OBJECTIVE:
Rewrite the records from the line containing "Where should I" through the end of the records, inclusive, swapping "screenshot" for "capture" and leaving everything else unchanged. Omit the pictures from your answer.

*** RECORDS PROVIDED

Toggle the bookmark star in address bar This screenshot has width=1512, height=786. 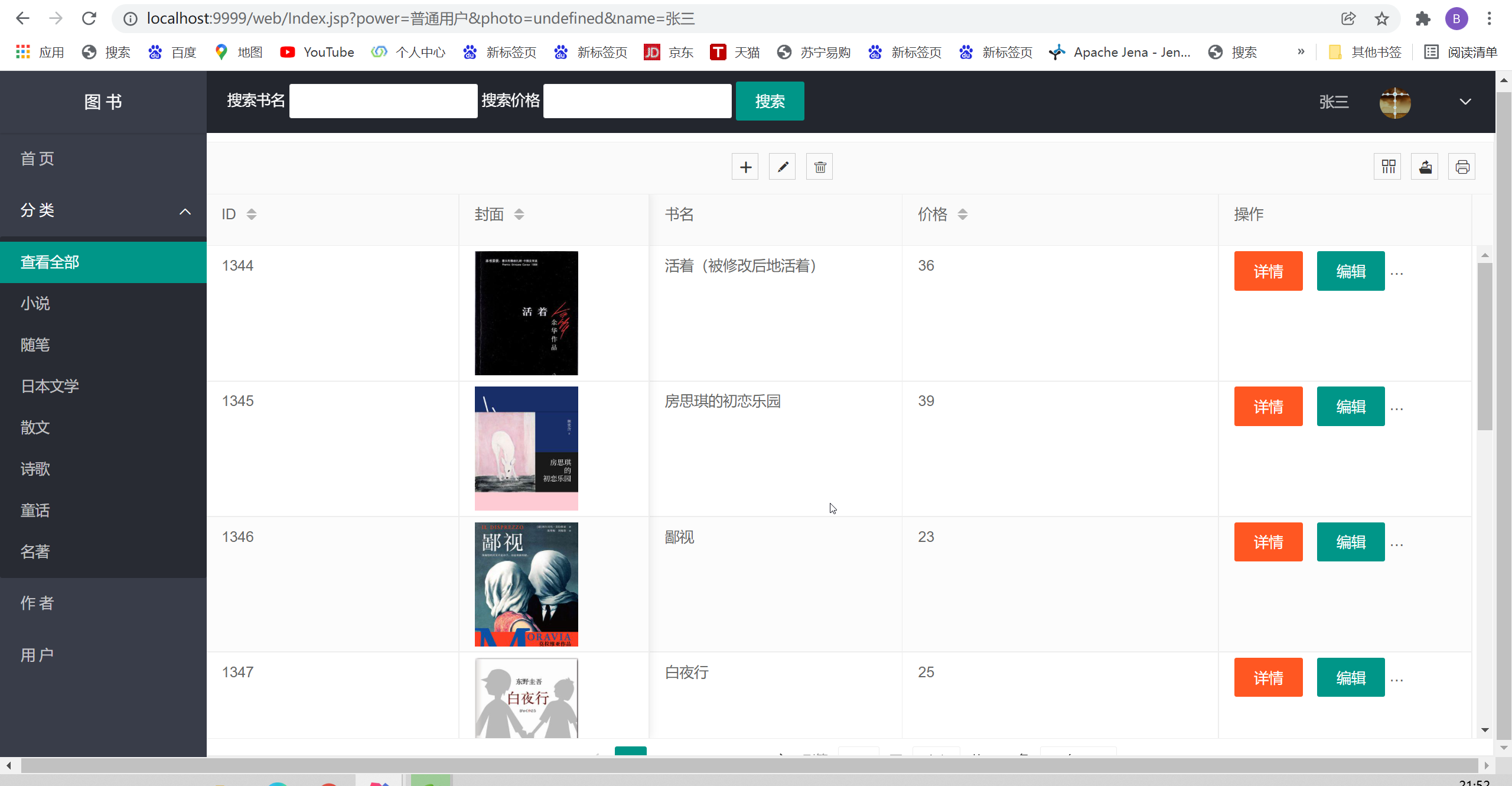1380,18
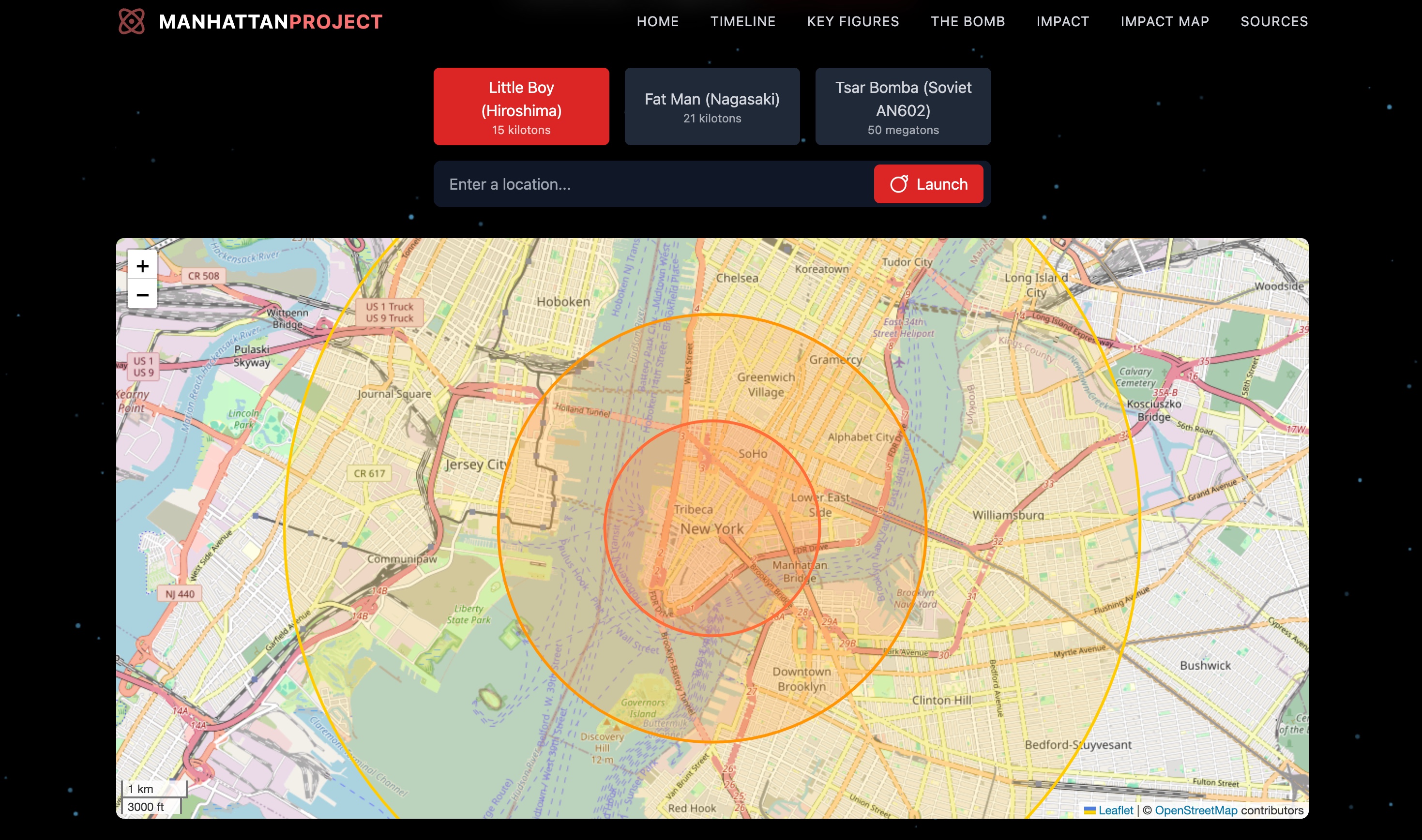This screenshot has height=840, width=1422.
Task: Zoom out on the map
Action: click(x=142, y=294)
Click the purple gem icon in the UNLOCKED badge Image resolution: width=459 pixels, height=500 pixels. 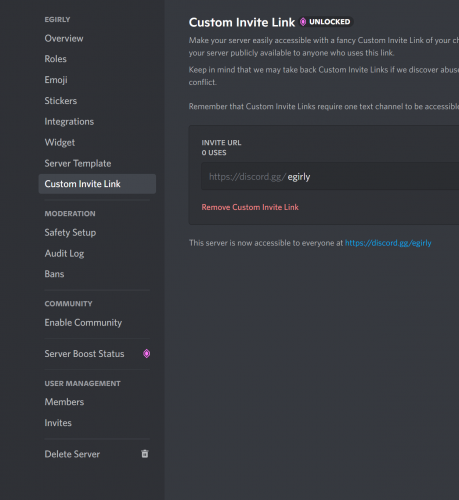click(303, 22)
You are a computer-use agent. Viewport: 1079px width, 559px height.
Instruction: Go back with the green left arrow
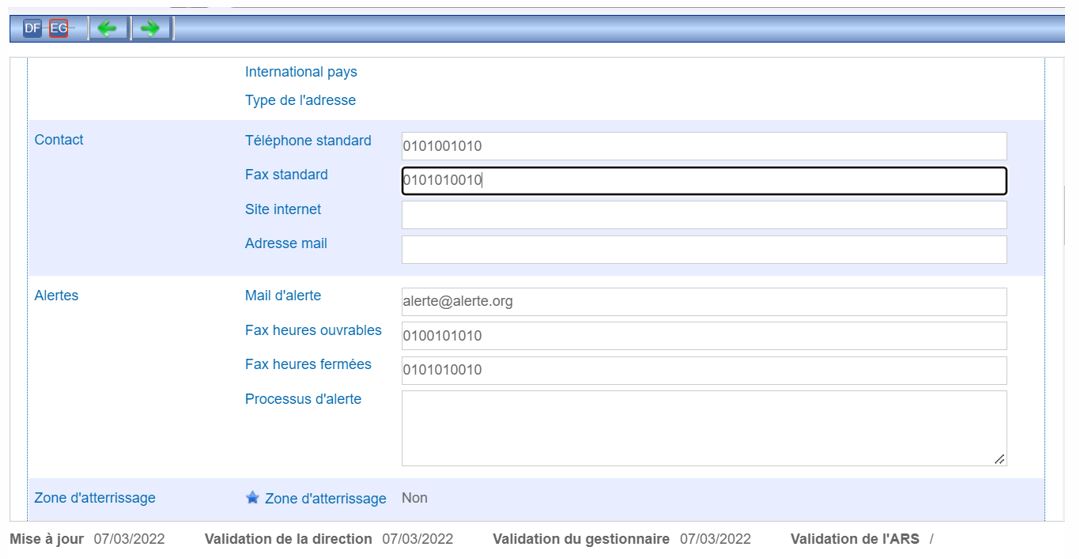108,29
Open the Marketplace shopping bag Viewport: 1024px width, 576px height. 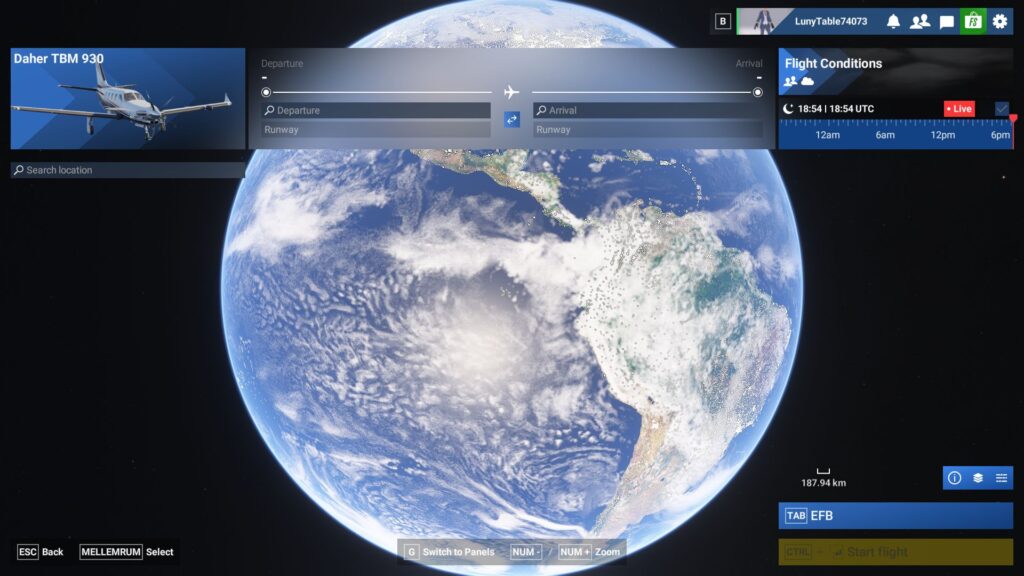point(973,21)
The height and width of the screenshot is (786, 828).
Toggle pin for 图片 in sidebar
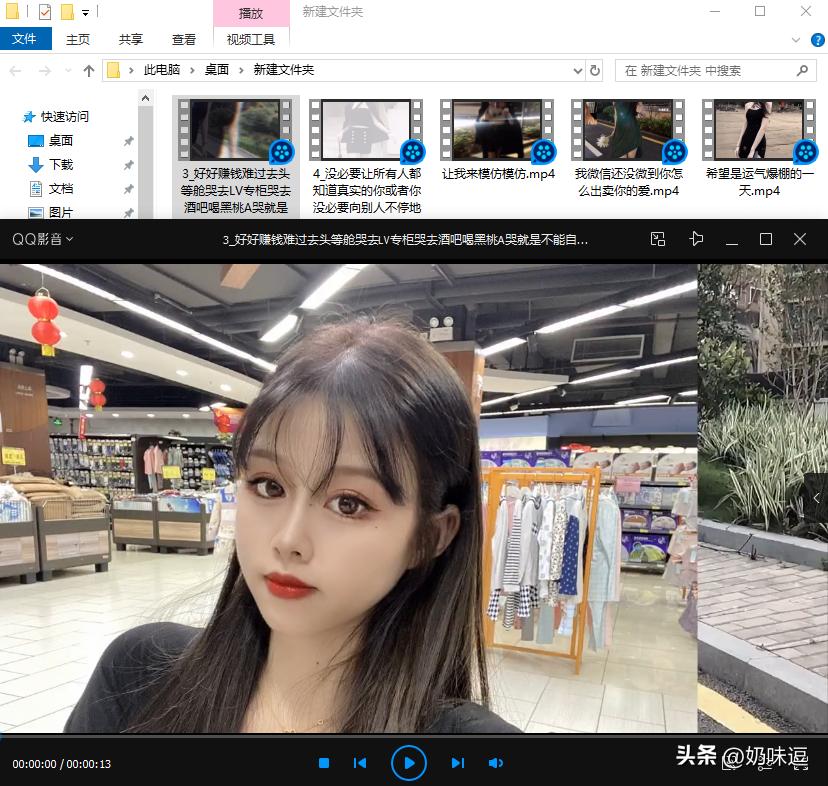pyautogui.click(x=128, y=212)
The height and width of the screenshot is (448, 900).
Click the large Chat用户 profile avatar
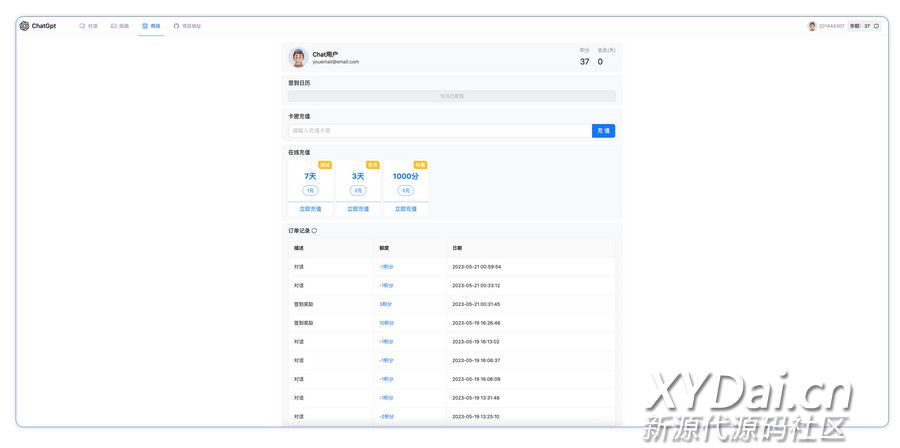coord(298,57)
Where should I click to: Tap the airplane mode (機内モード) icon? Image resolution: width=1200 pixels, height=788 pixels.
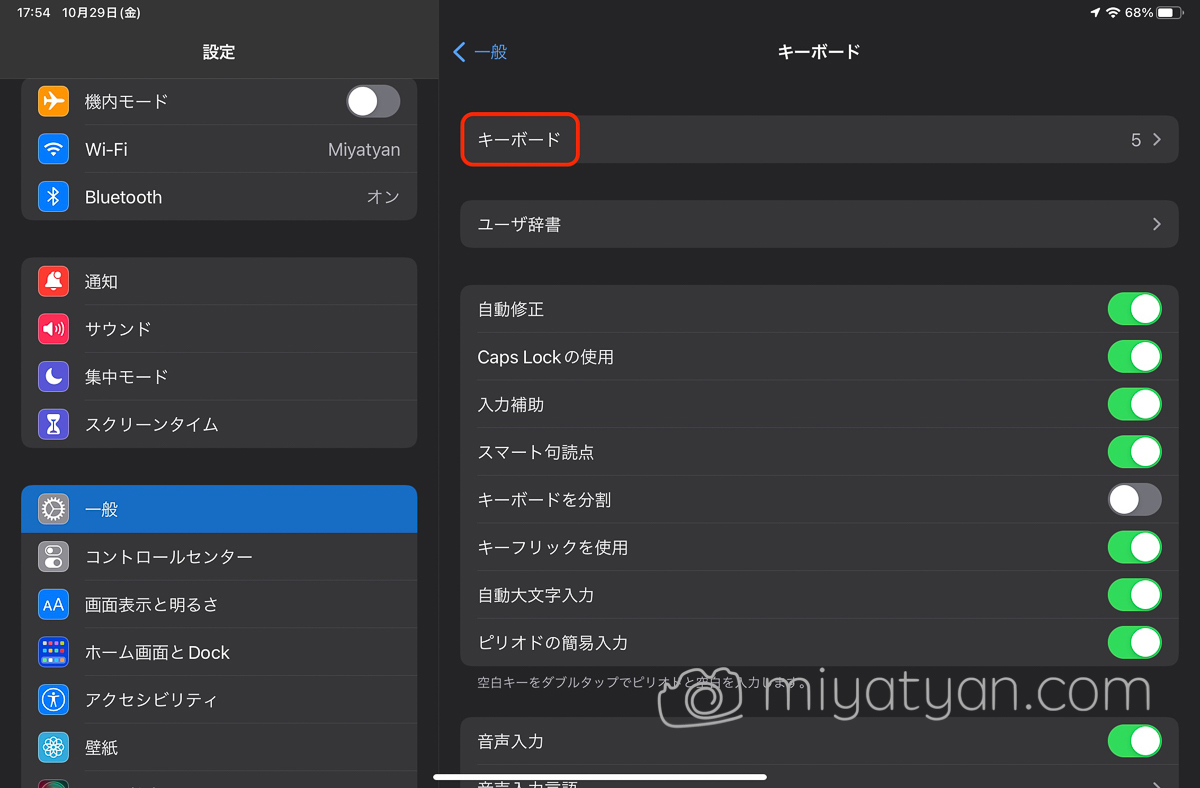point(54,101)
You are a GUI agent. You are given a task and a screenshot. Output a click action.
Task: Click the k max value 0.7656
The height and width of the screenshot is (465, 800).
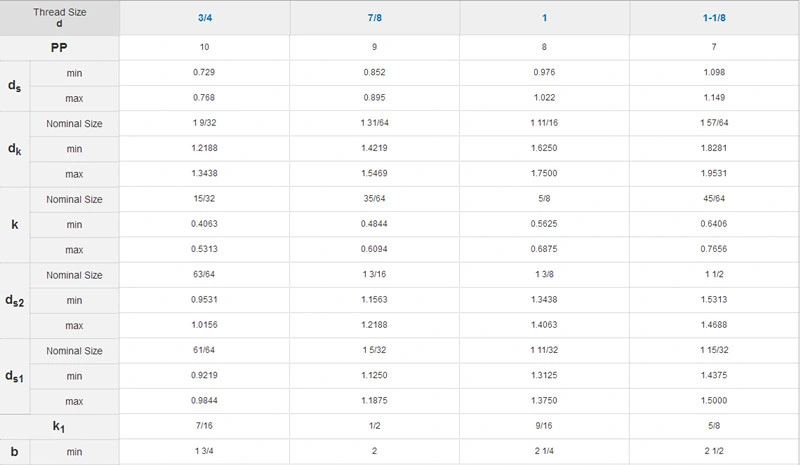(714, 250)
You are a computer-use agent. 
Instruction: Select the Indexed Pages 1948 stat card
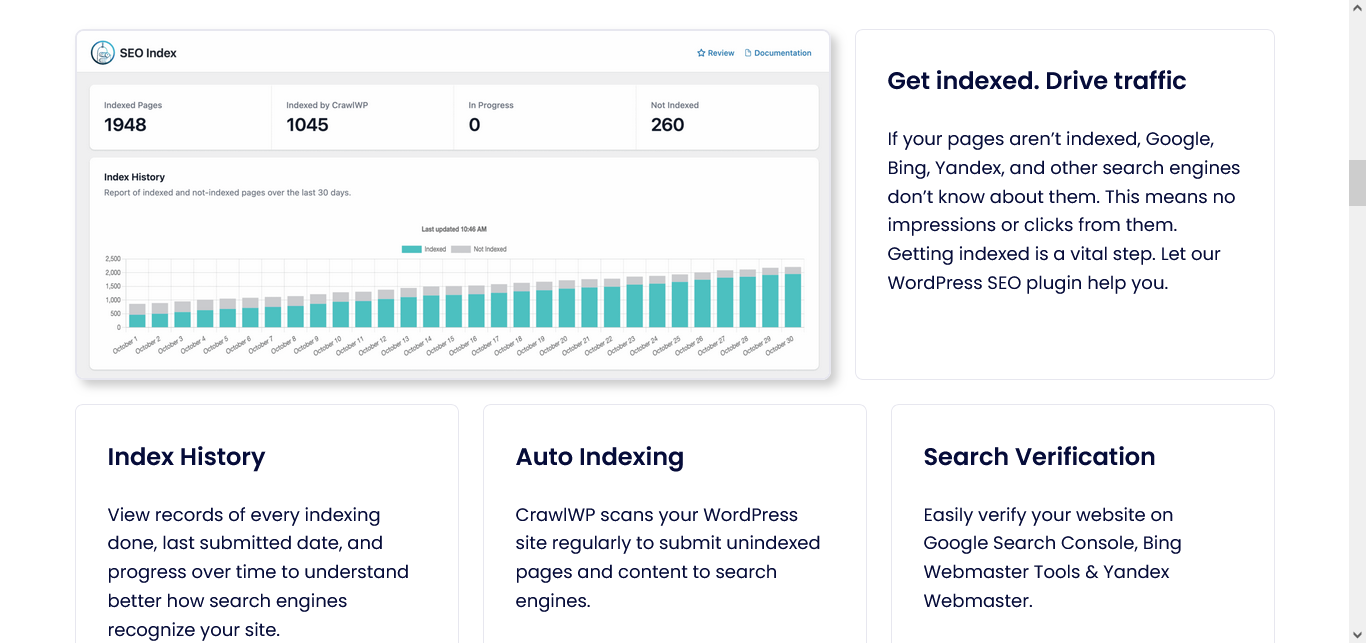coord(180,117)
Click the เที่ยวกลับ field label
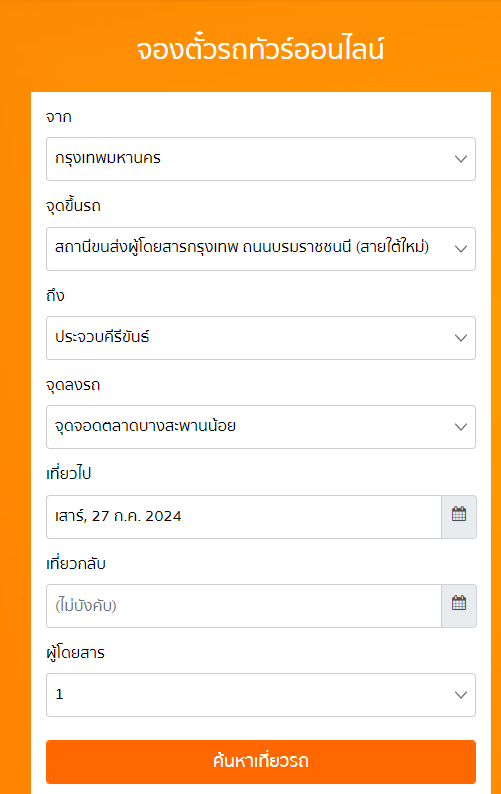501x794 pixels. click(x=76, y=563)
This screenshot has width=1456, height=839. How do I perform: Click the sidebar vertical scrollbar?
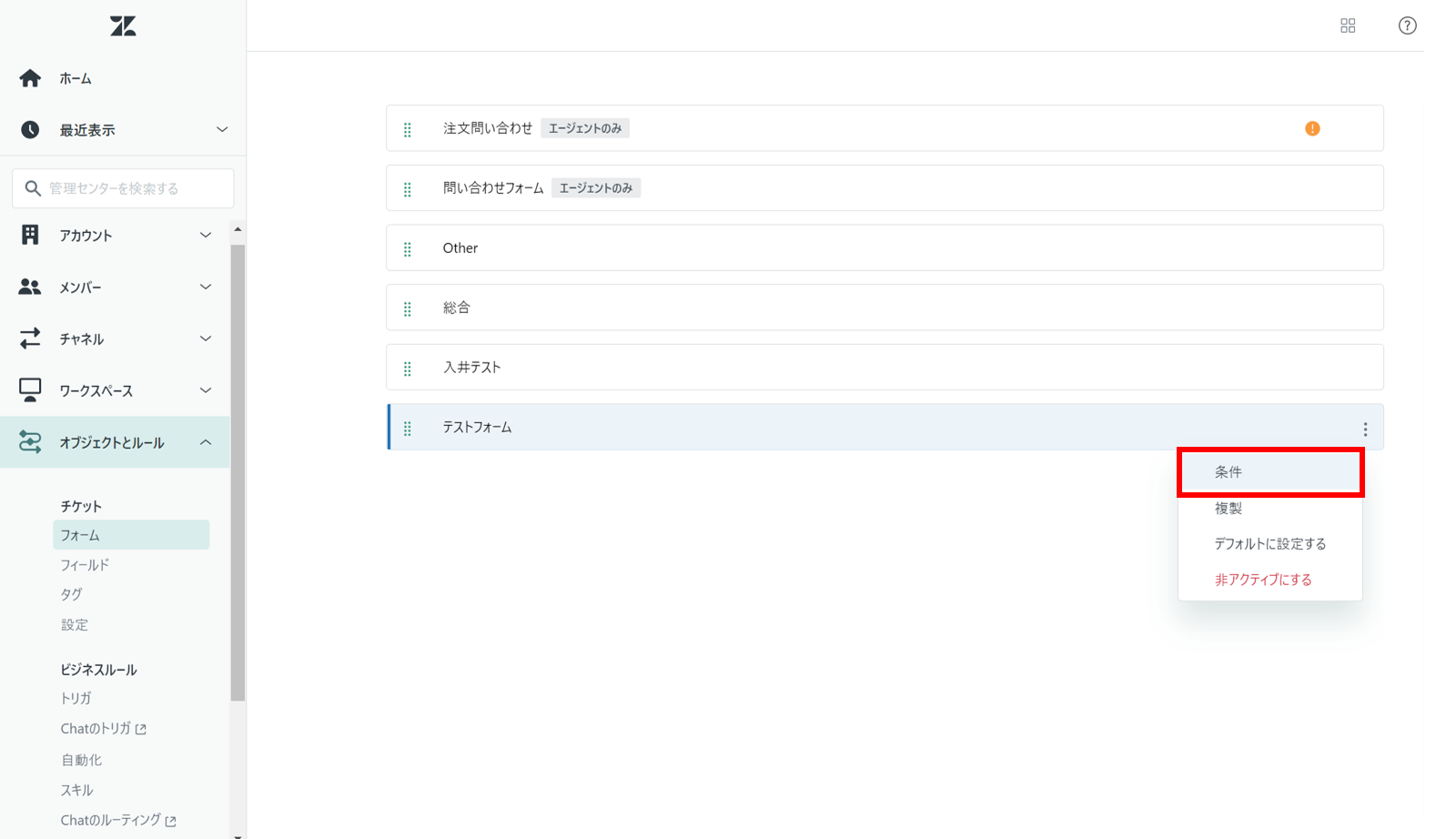tap(238, 473)
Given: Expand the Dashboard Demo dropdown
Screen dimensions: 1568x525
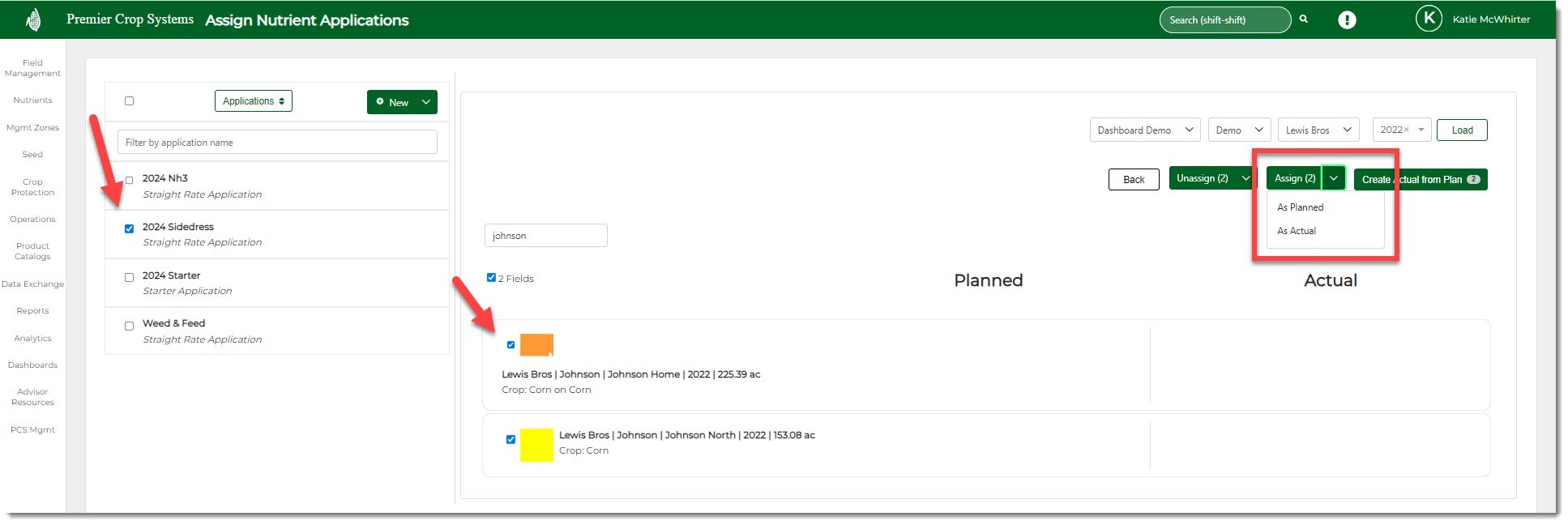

******

COMPLETED EXERCISE:
Where should I click to: Tap the airplane mode (機内モード) icon? Image resolution: width=1200 pixels, height=788 pixels.
point(54,101)
You are a GUI agent. You are given a task and a capture. Output a click action.
Task: Click the k max value 0.7656
The height and width of the capture is (465, 800).
(714, 250)
You are a computer-use agent. 
Instruction: Select the Indexed Pages 1948 stat card
coord(180,117)
Click the เที่ยวกลับ field label
501x794 pixels. click(x=76, y=563)
This capture has width=1456, height=839. How do I perform: Click the sidebar vertical scrollbar?
tap(238, 473)
Given: Expand the Dashboard Demo dropdown
Screen dimensions: 1568x525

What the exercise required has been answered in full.